On the other hand, it is unclear how the parties would know the trial court signed the judgment without receiving formal notice. La. C.C.P. art.1914 provides the "rendition of an interlocutory judgment in open court constitutes notice to all parties." However, the judgment in the instant case was not interlocutory in nature, nor was it rendered in open court. Therefore, the judgment would be governed by La. C.C.P. art. 1913(A), which provides "[e]xcept as otherwise provided by law, notice of the signing of a final judgment, including a partial final judgment under Article 1915, is required in all contested cases, and shall be mailed by the clerk of court to the counsel of record for each party, and to each party not represented by counsel." Nothing in La. R.S. 47:337.61(3) expressly dispenses with the notice requirement. Therefore, it could be argued that rendition of the judgment necessarily includes notice to the parties. Such an interpretation would be consistent with the general appeal articles, which provide the appeal delays commence from the mailing of notice. See La. C.C.P. arts.2087 and 2133.

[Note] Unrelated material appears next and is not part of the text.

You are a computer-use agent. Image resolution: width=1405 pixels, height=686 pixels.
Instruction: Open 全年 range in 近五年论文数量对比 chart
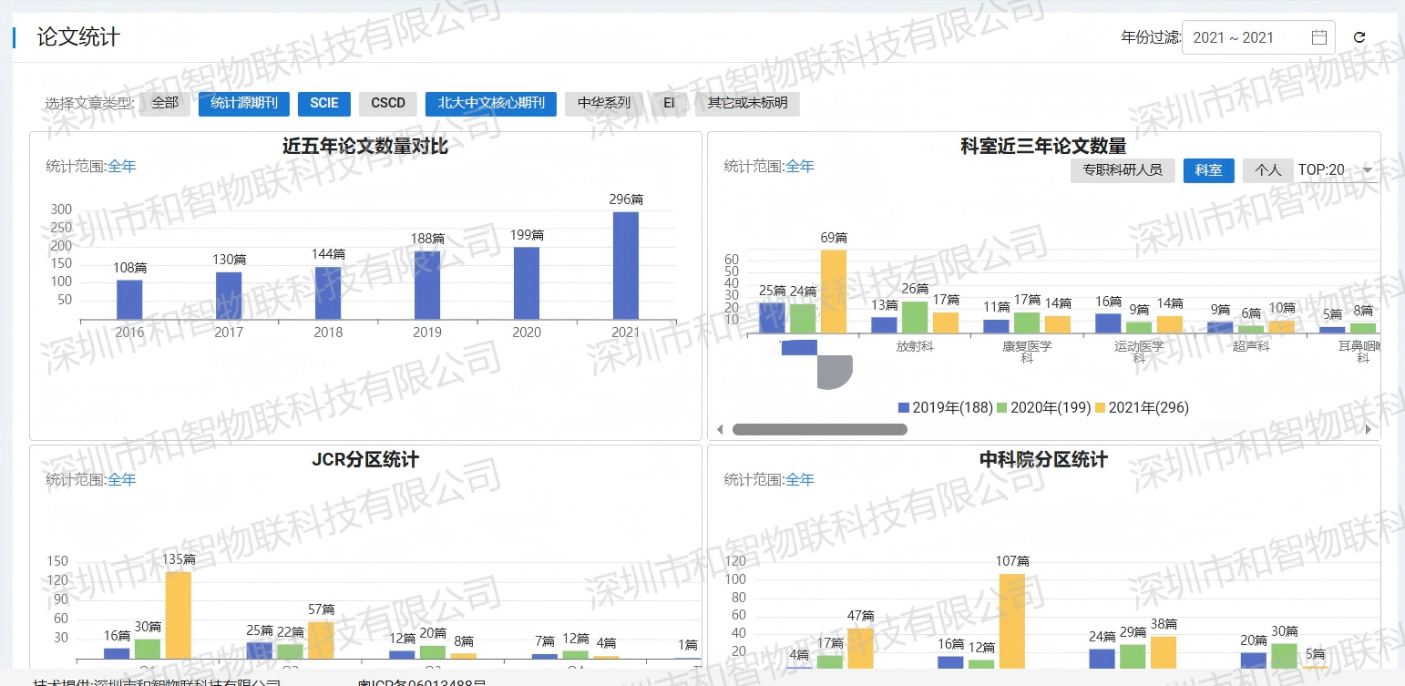(x=122, y=167)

Moreover, as a policy matter, defendant argues it would be unreasonable to begin the five-day appeal delay from the moment the judgment is signed, because it would place an onerous burden on litigants to constantly monitor the status of the case.
However, that concern appears to be lessened in the present case, as the companies approved and submitted the final judgment for the district court judge's signature; thus, the companies should have
Furthermore, the companies' counsel admitted during oral argument that defendant had, in fact, managed to perfect appeals in several other tax cases brought in summary proceedings, showing that the burden, while "onerous," is one that may be borne.
Finally, and most importantly, La. R.S. 47:337.61(3) clearly states that suspensive appeals "must be perfected within five calendar days from the rendition of the judgment," and not "five days from the mailing of notice." As we stated earlier, such unequivocal provisions are not subject to judicial construction. Although we might find it more equitable from a policy perspective to measure the five-day period for perfecting a suspensive appeal from the date notice was sent, had the legislature intended the appeal delay to be measured from the mailing of notice of judgment, the legislature could have quite easily worded the statute to so provide. By wording the statute as it has, the legislature clearly intended that the period be measured from rendition rather than from mailing of notice. Should the legislature at some point wish to amend the statute to allow the time period to begin at the mailing of notice, as the general appeal statutes provide, it certainly has that power. Unless and until the legislature makes that decision, though, the statute mandates that suspensive appeals must be perfected within five days of the rendition of judgment. Because this appeal was filed more than five days from the rendition of judgment, it was untimely, and the court of appeal erred in determining otherwise.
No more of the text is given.